#### Provided material
━━━━━━━━

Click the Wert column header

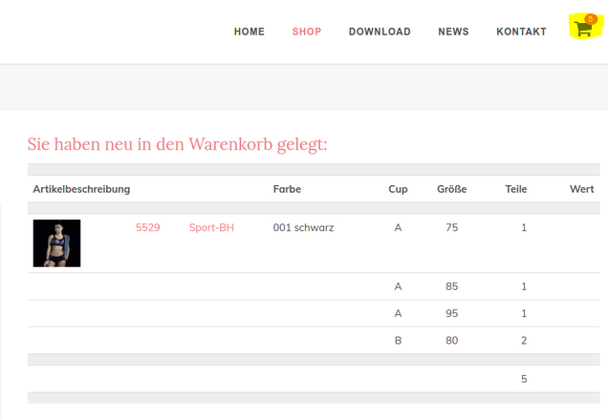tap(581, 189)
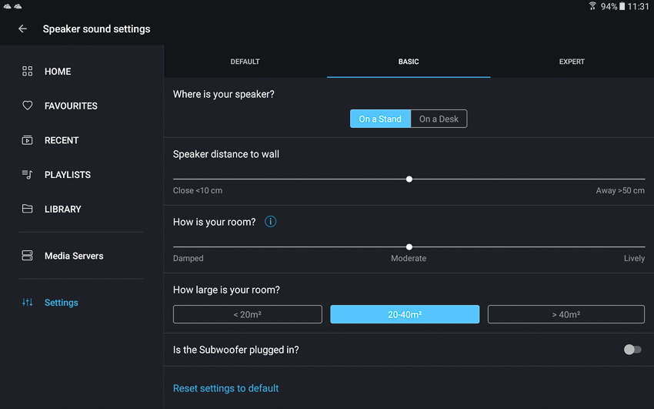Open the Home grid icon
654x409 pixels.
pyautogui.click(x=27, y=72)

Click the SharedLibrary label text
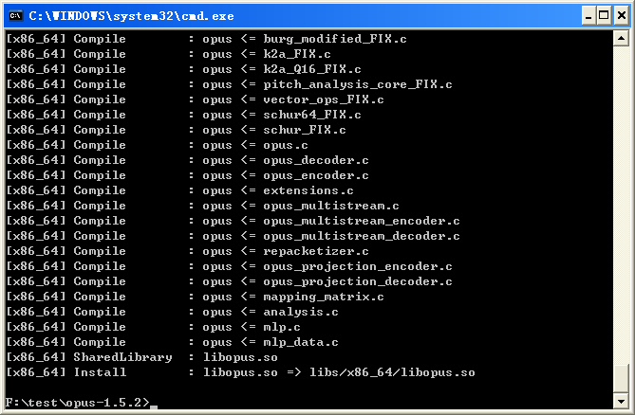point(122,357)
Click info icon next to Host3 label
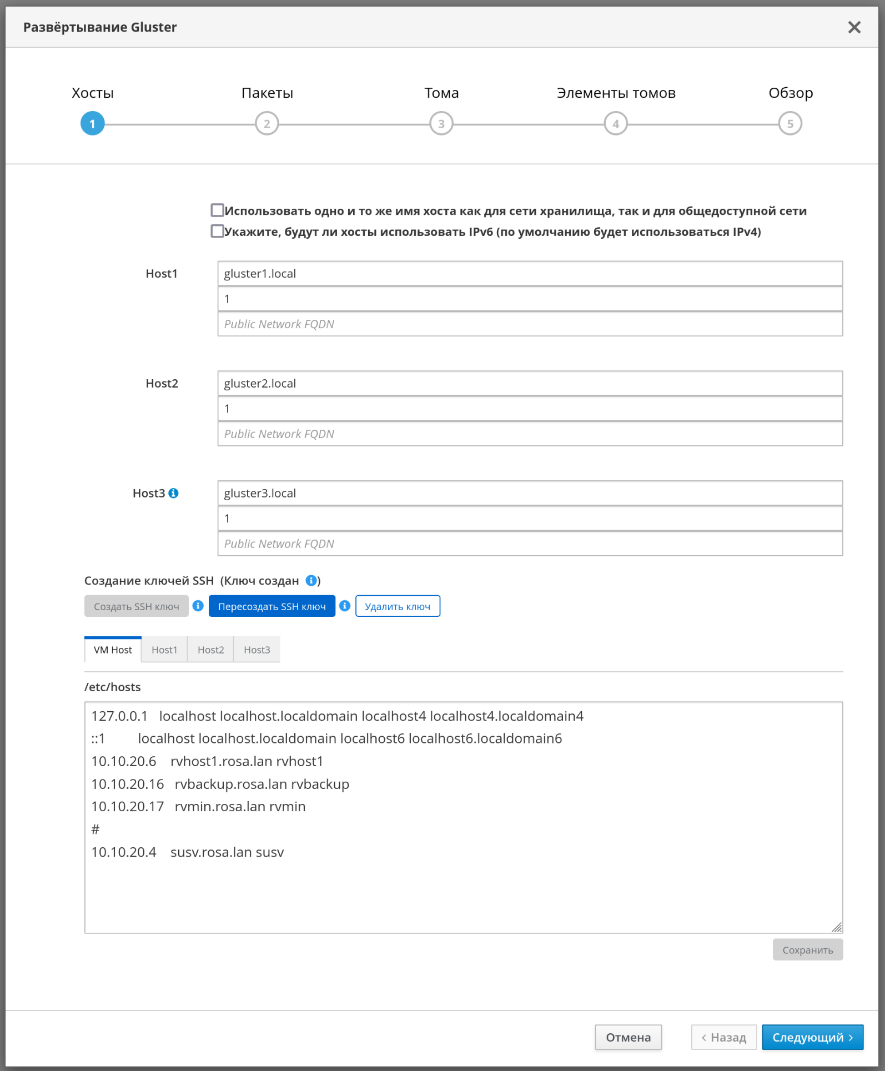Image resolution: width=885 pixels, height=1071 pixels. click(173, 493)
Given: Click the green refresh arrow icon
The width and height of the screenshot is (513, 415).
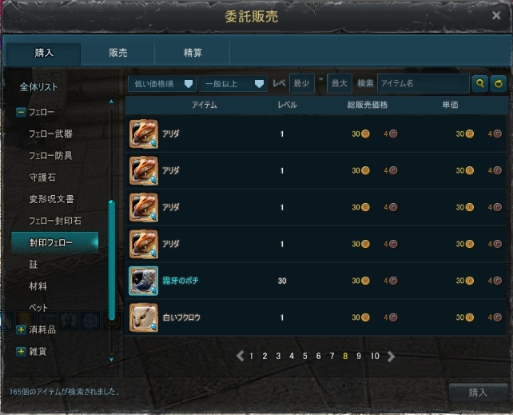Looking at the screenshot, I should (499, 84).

━━━━━━━━

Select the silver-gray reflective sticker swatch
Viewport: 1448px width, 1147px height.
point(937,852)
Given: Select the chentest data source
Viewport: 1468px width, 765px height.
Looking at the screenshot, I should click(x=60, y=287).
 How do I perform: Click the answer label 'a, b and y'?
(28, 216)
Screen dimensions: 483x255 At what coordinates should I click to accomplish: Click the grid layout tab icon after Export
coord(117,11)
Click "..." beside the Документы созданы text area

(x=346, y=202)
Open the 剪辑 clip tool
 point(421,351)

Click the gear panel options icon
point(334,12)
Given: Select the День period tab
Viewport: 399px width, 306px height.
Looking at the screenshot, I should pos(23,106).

━━━━━━━━

#### Instructions to follow
Lay out the listing as a Markdown table with the columns No. and Entry, numbering each row. Start with the line containing "Given: Select the chentest data source", go on through the line containing "Looking at the screenshot, I should pos(23,106).", and leave out blank lines.

#### Task answer
| No. | Entry |
|---|---|
| 1 | Given: Select the chentest data source |
| 2 | Viewport: 1468px width, 765px height. |
| 3 | Looking at the screenshot, I should click(x=60, y=287). |
| 4 |  How do I perform: Click the answer label 'a, b and y'? |
| 5 | (28, 216) |
| 6 | Screen dimensions: 483x255 At what coordinates should I click to accomplish: Click the grid layout tab icon after Export |
| 7 | coord(117,11) |
| 8 | Click "..." beside the Документы созданы text area |
| 9 | (x=346, y=202) |
| 10 | Open the 剪辑 clip tool |
| 11 |  point(421,351) |
| 12 | Click the gear panel options icon |
| 13 | point(334,12) |
| 14 | Given: Select the День period tab |
| 15 | Viewport: 399px width, 306px height. |
| 16 | Looking at the screenshot, I should pos(23,106). |